Definition of monotone increasing:
A function $f: \mathbb{R} \rightarrow \mathbb{R}$ is monotone increasing (respectively, monotone decreasing) if for any $x_{1}, x_{2} \in \mathbb{R}$ with $x_{1} \leq x_{2},$ it is true that $f\left(x_{1}\right) \leq f\left(x_{2}\right)$ (respectively, $\left.f\left(x_{1}\right) \geq f\left(x_{2}\right)\right)$.

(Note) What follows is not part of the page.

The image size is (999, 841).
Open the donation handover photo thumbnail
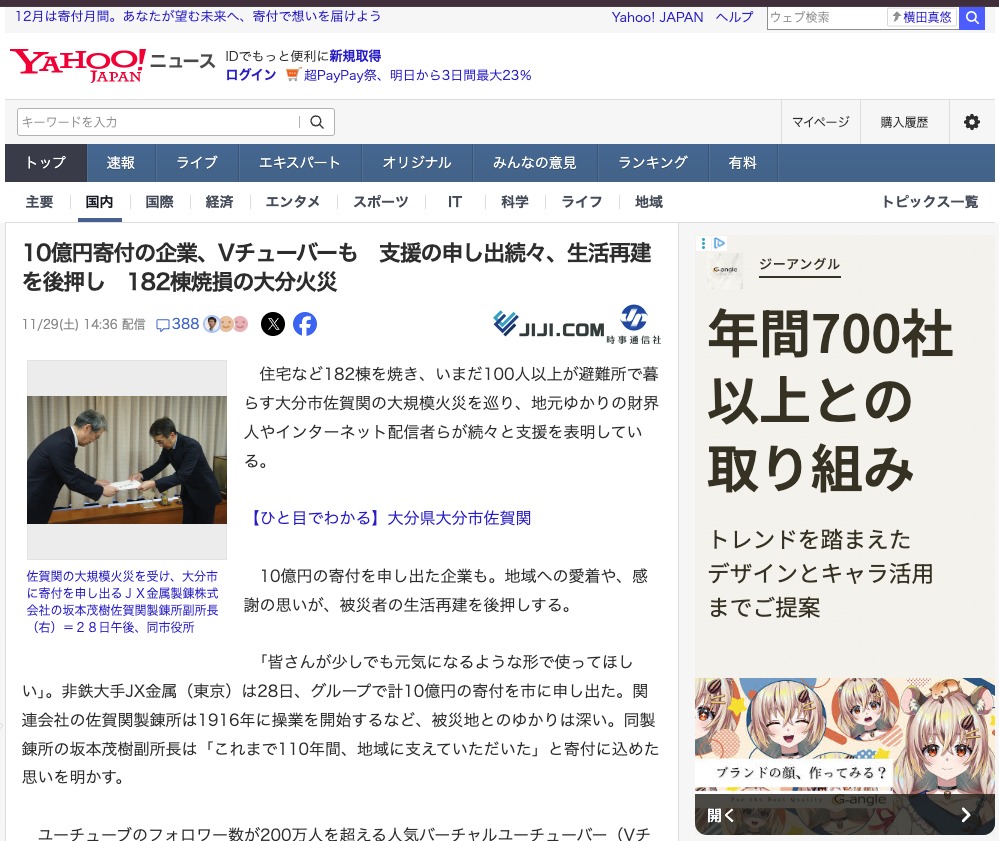coord(127,460)
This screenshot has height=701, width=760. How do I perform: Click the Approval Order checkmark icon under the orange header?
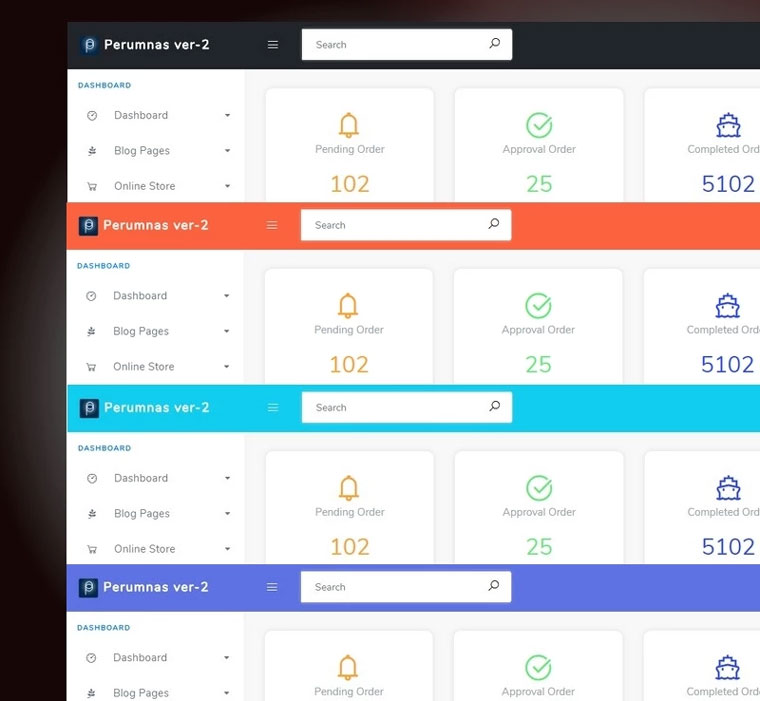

Definition of Right-Continuous:
A function $f: \mathbb{R} \rightarrow \mathbb{R}$ is right-continuous at a point $x \in \mathbb{R}$ if for every sequence $\left(x_{n}\right)_{n \in \mathbb{N}} \subset(x, \infty)$ such that $x_{n} \geq x_{n+1}$ for all $n \in \mathbb{N}$ and $\lim _{n \rightarrow \infty} x_{n}=x,$ it is true that $\lim _{n \rightarrow \infty} f\left(x_{n}\right)=x .$
Let, the c.d.f. of a $\operatorname{Unif}((a, b))$ -distributed random variable is $$ F_{X}(x)=\left\{\begin{array}{ll} 0, & x \in(-\infty, a] \\ \frac{x-a}{b-a}, & x \in(a, b) \\ 1, & x \in[b, \infty) \end{array}\right. $$
How to prove that the above CDF (Cumulative distribution functions) is right continuous and monotone increasing? Is the c.d.f. FX also left-continuous?